* Given passage
Emilio Longoni - (Seveso
1859-Milano 1932)
pastellista
For Longoni 1900 starts with the great Sola!. A work made with
blue, yellow, pink and orange hues, that has as a theme the pain of
a mother suffering for the death of a child; a real chromatic
revolution has been completed , a revolution that frees the
Divisionism of this artist from the remaining brown hues, and
underlines the renewal of his painting style, that now features for
thin colour lines, that follows or build volumes.
The young woman, whose face is denied to us, is depicted in
controluce, her hands twisted in a desperate gesture, lying on a
simple dark wooden table. The flowers that cover the grave, and the
candle suggest the thematic interpretation of the scene, while
conjugating the fidelity to the Realism with a controlled adhesion
to Symbolism.
Sola!, for whose title Longoni is in debt with Ada Negri, who had
published in” Fatalità” a lyric with the same title (1892), is a
work that shares the instances of the last five years of the
century, but it is also a modern work, in which the artist reveals a
new attention for decorative details. Inside a framework
trompe-l'oeil that Longoni squares with pastello, it is to be
noticed the happy descriptive insisting upon the ebony and ivory ,
metal and leather chair, a chair twice repeated, made in the
artisan laboratory of Carlo Bugatti, and that was an element of
furniture of the studio – house of Longoni. It is still the black
table with the motive with wolf teeth, the tapestry with geometrical
flowers, details of reality but that acquire a new meaning for their
importance in the whole scene.
The technique of the pastello, fundamental in the development of
our Divisionism, was by that time handled at the limit of
virtuosism, while respecting at the same time the technique of
colour division, with which Longoni dealt with the landscape between
light and darkness : look at the shadow of the chair, the
transparences in the curtains, painted with a thick texture that
sometimes follow the line of the drawing, like in the dress of the
mother and in her hair in controluce, or that become colourful and
vibrating dust, like in the glimpse of landscape beyond the glass
and in the decorated tapestry.

* Information provided

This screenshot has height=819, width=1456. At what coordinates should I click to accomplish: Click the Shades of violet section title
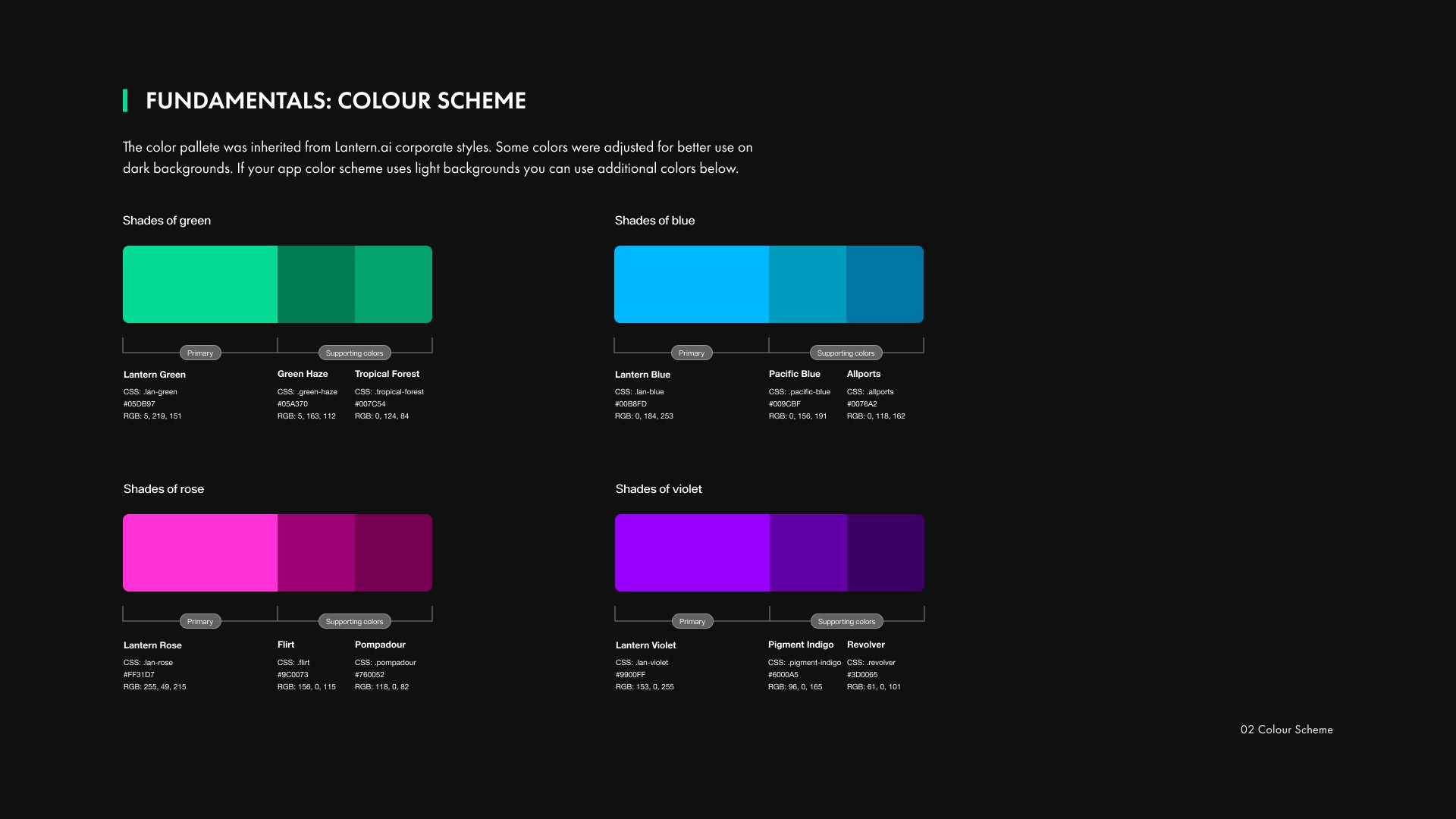click(x=658, y=489)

* Parts of the exercise
A – Determine whether each statement below agrees with the passage on Longoni's Sola!, answering yes or no and quoting the deciding words of that passage: (i) Longoni took the title Sola! from a lyric by Ada Negri. (ii) The young woman's face is clearly shown to the viewer. (iii) The chair in the scene was made in the artisan laboratory of Carlo Bugatti.
B – Answer the following questions using the passage on Longoni's Sola!:
(i) In what year did Ada Negri publish her lyric titled Sola!?
(ii) Of what materials is the chair in the scene made?
(iii) Which two elements suggest the thematic interpretation of the scene?
C – Extend the passage on Longoni's Sola! from the point at which it ends.

* Results for each task
A –
(i) Yes: "for whose title Longoni is in debt with Ada Negri"
(ii) No: "The young woman, whose face is denied to us"
(iii) Yes: "made in the artisan laboratory of Carlo Bugatti"

B –
(i) 1892
(ii) Ebony and ivory, metal and leather
(iii) The flowers that cover the grave and the candle

C –
Since the first years of 1900 Longoni showed he had deeply
understood the peculiar balances of high mountain landscape. Here it
became different the perception of the time, of the space, of the
light. As true climbers know, on a high level , time is enlarged by
the effort needed to walk for a few metres, and enlarged is the
space, too. Colours change, and from vivid and neat colours, in a
dustless and vapour less air, they melt in a range of soft colours,
from light grey, to light blue, to pink, in an unreal atmosphere.
Longoni became master of the rhythm of mountains in works such as
Alba, while geared towards the observation and the objective
delivering of landscape, translated with a complete handling of the
principles of Divisionism, that was by that time an obedient
linguistic instrument that developed the naturalistic data in
symbols, the beauty of uncontaminated nature in universal timeless
value.
To the rare visitors who, at the end of his life, Longoni welcomed
in his studio, he confessed that his paintings were never finished:
he kept on elaborating, for a long time, obsessed by the deepness of
vision, as if the support of the cloth and the space of the object
painting where no longer enough. He repeated that it was necessary
to go beyond the canvas, to be able to imagine oneself dived in the
landscape, au de là of the painted surface.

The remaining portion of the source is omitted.